If you intend on using sessions, you need to configure PHP to use a shared database resource to manage the sessions. Otherwise you will find that someone who has a session on server 1 gets switched to server 2 which doesn't recognise his PHP Session ID and causes the user session to be reset, losing context etc.
The separation of reads and writes is good practice, but it needs some application specific fine-tuning. For instance, if you do go to master-slave you need to calibrate the optimum refresh rate. Too infrequent means that the slave data is out of date for too long, too frequent might cause a bit of a system load. What I have seen done in practice is three database resources, write (to master), read (from slave) and urgent read (from master). This allows the inline transaction processing reads to keep in synch by using the master database - after all if someone clicks on "review cart" after they add a product to the cart, you want to be sure that they're seeing the up-to-date cart. Regular reads, for reporting etc, can work off the slave database where a delay of a few minutes in the reported data is acceptable. For selected super users, you might allow them to chose which database they want to run their reports from.

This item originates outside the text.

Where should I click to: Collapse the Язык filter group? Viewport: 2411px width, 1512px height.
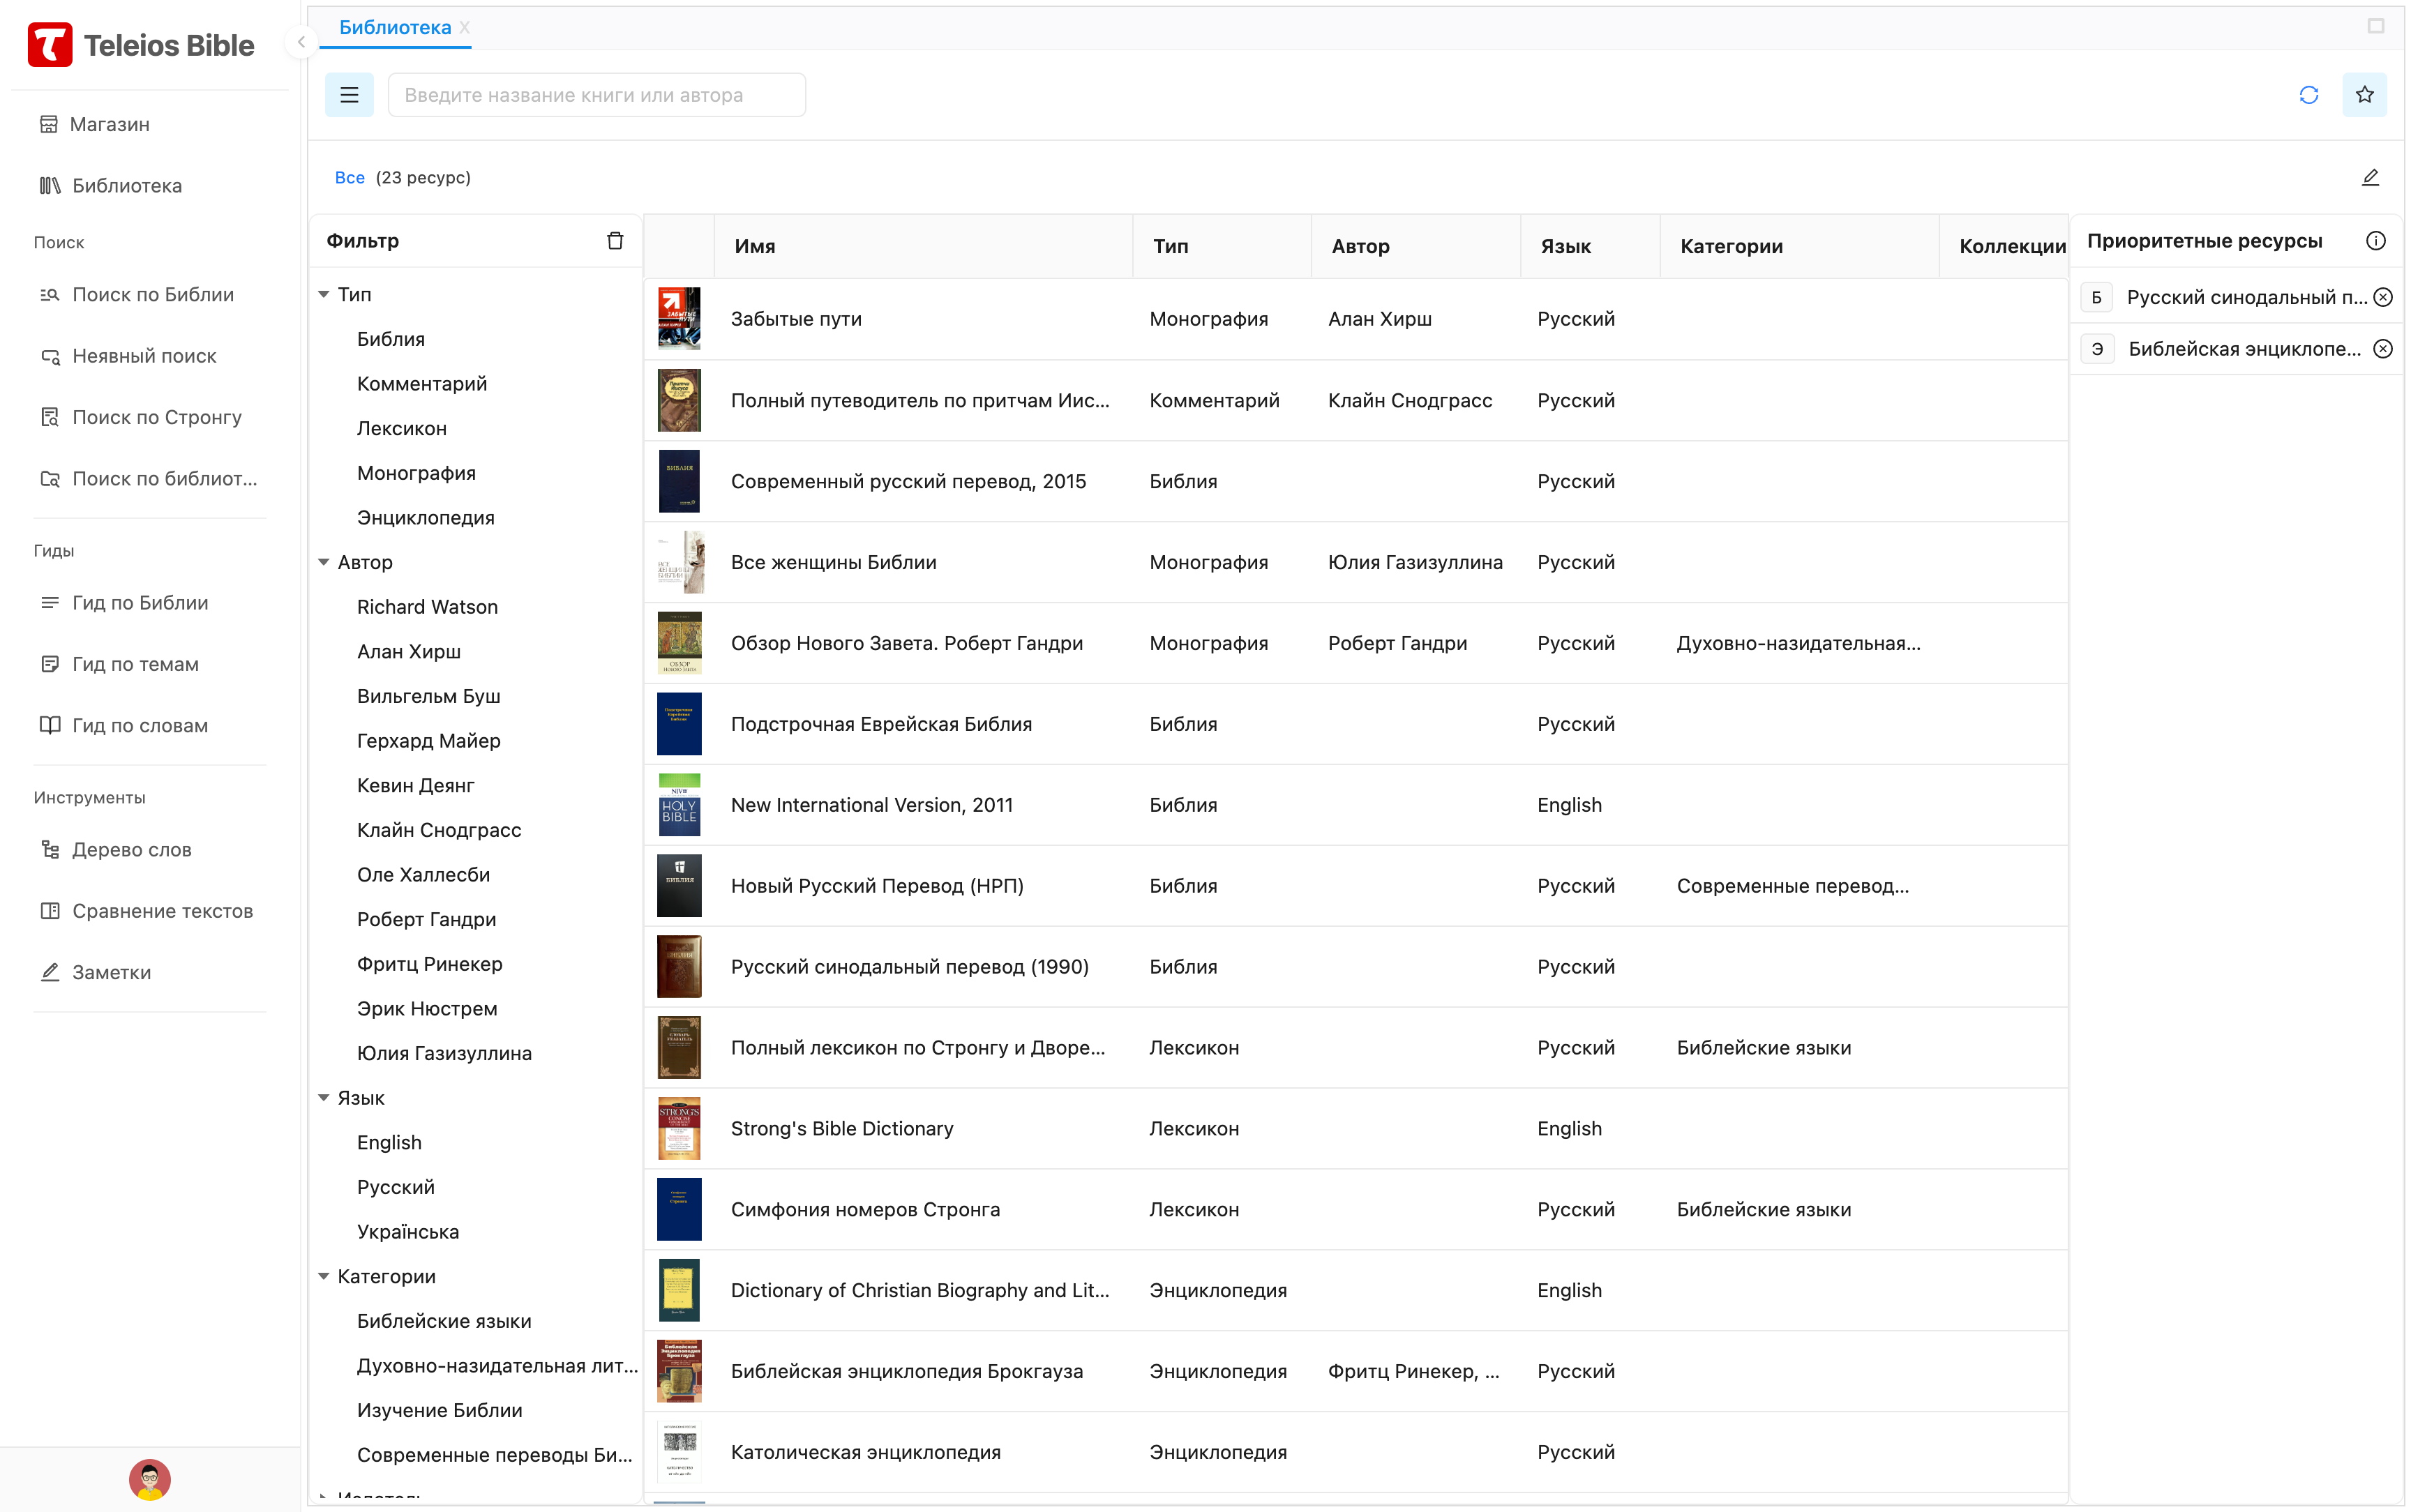324,1098
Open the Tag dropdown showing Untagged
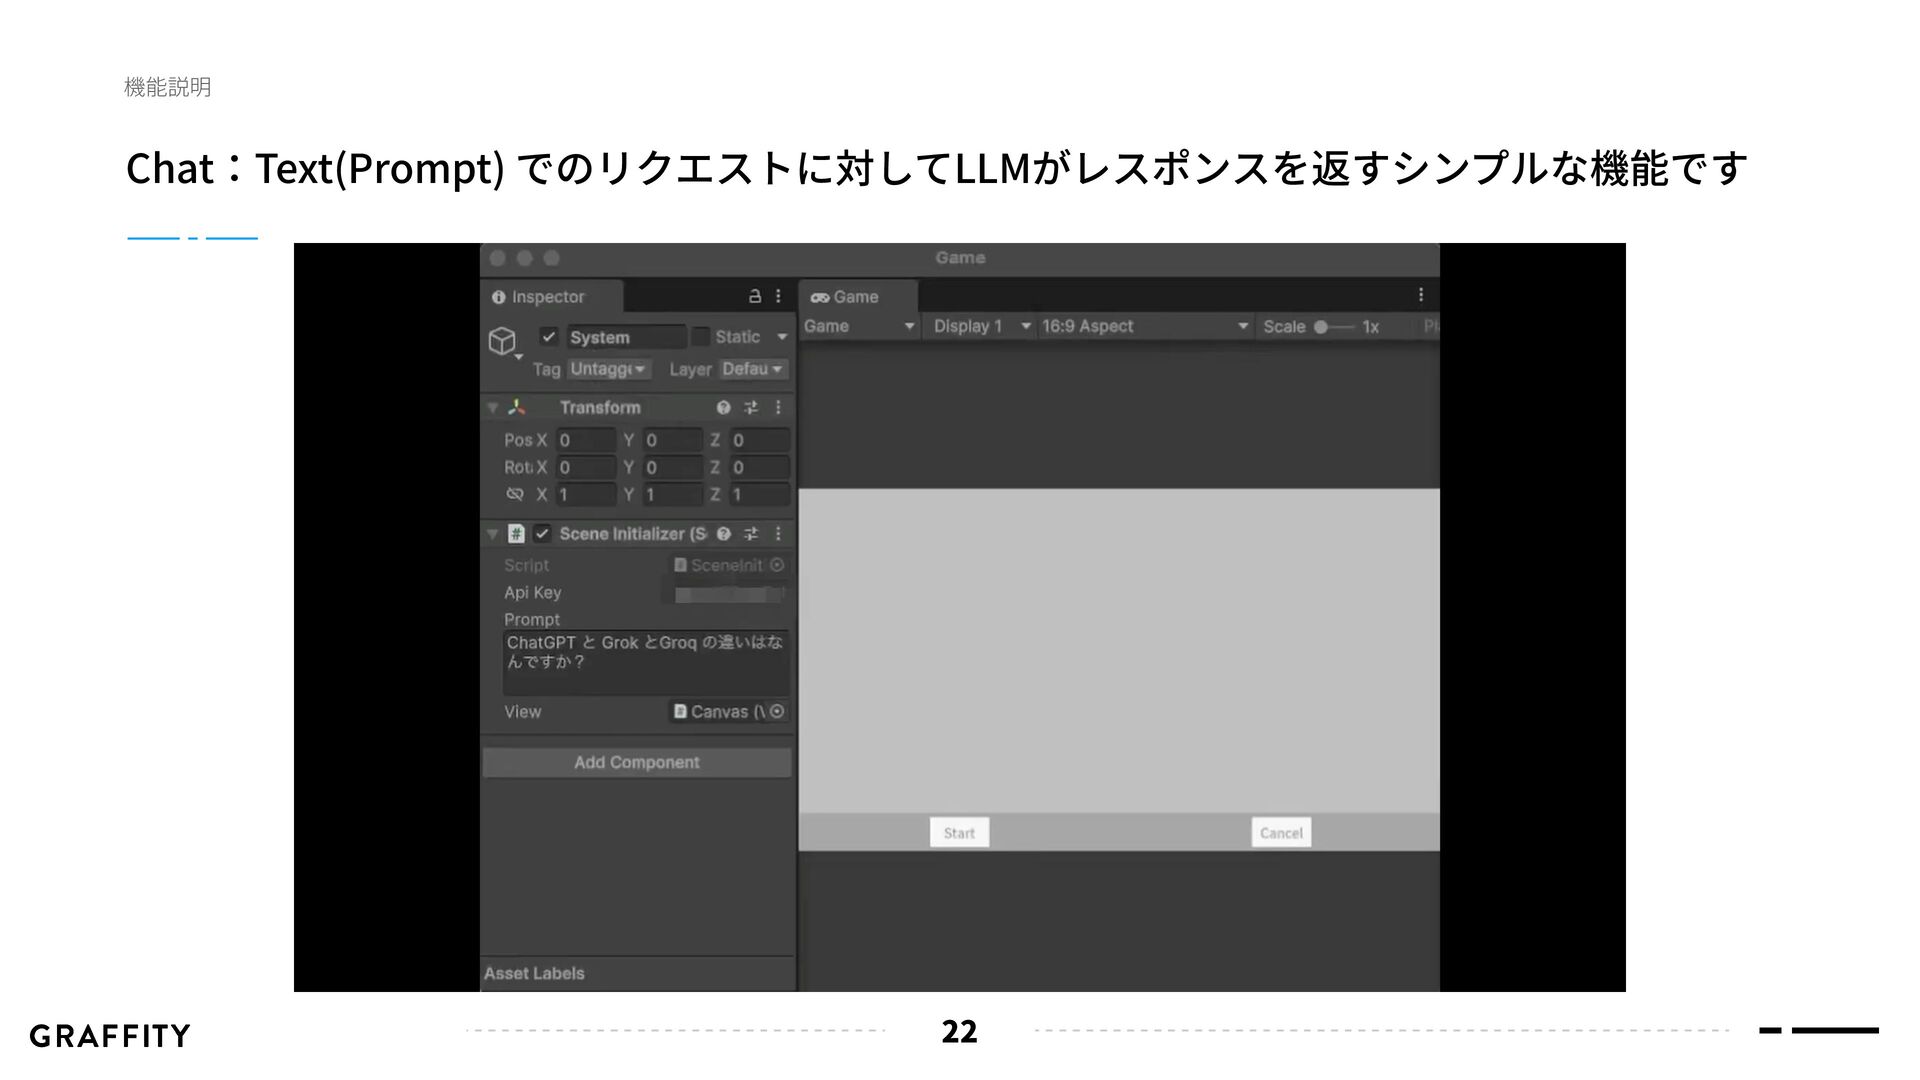Viewport: 1920px width, 1080px height. 609,369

Also, if you do go to the master/slave database setup, you need to build in some recovery logic into your applications. For instance if something bad happens and your application can't connect to the master database, would you like it to attempt a connection to the slave? I'd suggest you look at a config "failover switch" for this, where if the application fails to contact the master, it can set a failover switch so that all applidation servers know to use the slave database until the flag is reset. This reset can be done manually when the problem is solved. This kind of thing is crucial in a clustered master/slave setup, otherwise you end up with a "split brain" - different application servers updating different databases.